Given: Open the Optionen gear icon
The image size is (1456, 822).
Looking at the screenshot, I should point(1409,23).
...
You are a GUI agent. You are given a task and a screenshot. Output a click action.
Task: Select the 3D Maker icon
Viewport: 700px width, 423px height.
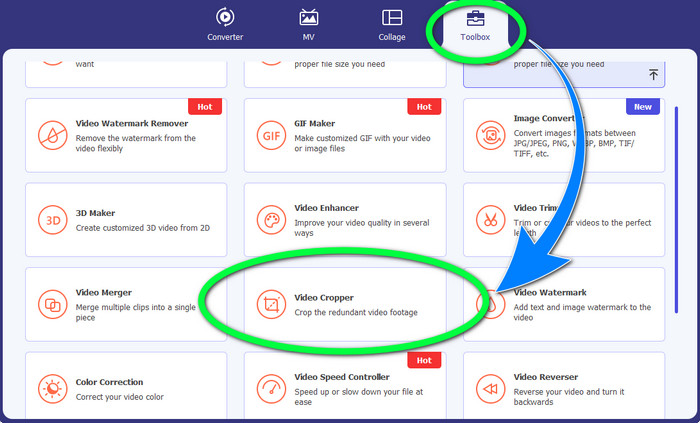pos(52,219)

**What is needed:**
Format the data from the line containing "You are a GUI" through the line containing "pos(52,219)" as a JSON list of strings, one string per line, with blank lines omitted. Exclude the pictures from your result.

**Problem solution:**
[
  "You are a GUI agent. You are given a task and a screenshot. Output a click action.",
  "Task: Select the 3D Maker icon",
  "Viewport: 700px width, 423px height.",
  "pos(52,219)"
]